◆ YOUR TASK
Since only part of the records is wanted, repeat exactly the lines from the one containing "Task: Open more options for Tibo's tweet" through the last line, both included.

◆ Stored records
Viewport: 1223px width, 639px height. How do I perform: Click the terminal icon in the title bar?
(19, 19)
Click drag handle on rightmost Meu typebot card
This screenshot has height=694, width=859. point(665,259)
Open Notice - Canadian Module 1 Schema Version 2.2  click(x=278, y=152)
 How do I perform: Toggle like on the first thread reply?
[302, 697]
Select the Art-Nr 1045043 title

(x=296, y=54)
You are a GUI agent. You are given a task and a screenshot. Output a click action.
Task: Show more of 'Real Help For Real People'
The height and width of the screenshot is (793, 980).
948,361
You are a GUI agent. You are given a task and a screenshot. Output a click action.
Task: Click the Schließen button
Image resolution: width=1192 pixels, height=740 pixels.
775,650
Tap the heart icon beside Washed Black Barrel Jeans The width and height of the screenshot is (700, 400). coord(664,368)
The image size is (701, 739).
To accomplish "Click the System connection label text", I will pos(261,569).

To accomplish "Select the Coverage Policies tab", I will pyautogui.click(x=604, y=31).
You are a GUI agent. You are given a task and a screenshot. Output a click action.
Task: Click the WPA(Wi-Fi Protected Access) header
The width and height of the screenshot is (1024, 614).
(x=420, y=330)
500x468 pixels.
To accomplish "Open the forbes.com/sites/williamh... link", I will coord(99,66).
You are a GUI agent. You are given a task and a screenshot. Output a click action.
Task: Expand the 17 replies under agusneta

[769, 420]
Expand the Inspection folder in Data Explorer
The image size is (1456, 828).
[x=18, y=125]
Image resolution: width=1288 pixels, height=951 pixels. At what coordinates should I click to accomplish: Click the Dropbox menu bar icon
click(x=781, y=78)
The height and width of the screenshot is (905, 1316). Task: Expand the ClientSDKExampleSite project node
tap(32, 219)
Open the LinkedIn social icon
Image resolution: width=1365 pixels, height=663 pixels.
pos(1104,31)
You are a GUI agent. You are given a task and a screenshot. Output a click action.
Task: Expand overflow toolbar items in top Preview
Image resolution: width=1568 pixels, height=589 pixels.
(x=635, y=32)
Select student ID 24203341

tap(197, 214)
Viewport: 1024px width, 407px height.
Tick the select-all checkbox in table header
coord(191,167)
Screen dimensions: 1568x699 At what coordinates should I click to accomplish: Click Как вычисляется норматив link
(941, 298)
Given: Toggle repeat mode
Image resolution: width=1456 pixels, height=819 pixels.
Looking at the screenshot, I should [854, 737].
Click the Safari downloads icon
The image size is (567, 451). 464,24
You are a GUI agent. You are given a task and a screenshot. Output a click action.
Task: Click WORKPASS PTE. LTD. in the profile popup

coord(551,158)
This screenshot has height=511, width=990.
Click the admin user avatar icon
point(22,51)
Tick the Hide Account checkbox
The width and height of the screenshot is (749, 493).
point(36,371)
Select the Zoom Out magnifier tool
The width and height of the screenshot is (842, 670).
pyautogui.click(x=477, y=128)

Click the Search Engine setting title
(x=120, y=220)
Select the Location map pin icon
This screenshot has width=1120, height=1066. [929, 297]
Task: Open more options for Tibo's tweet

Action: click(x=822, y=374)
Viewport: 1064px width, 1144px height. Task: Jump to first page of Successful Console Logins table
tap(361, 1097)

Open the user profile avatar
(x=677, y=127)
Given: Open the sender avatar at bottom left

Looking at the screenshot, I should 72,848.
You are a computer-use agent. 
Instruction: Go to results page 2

◆ WORKED SOLUTION
Task: Open more options for Tibo's tweet

Action: click(x=822, y=374)
Viewport: 1064px width, 1144px height. Task: Jump to first page of Successful Console Logins table
tap(361, 1097)

Open the user profile avatar
(x=677, y=127)
Given: Open the sender avatar at bottom left

Looking at the screenshot, I should 72,848.
You are a computer-use agent. 
Instruction: Go to results page 2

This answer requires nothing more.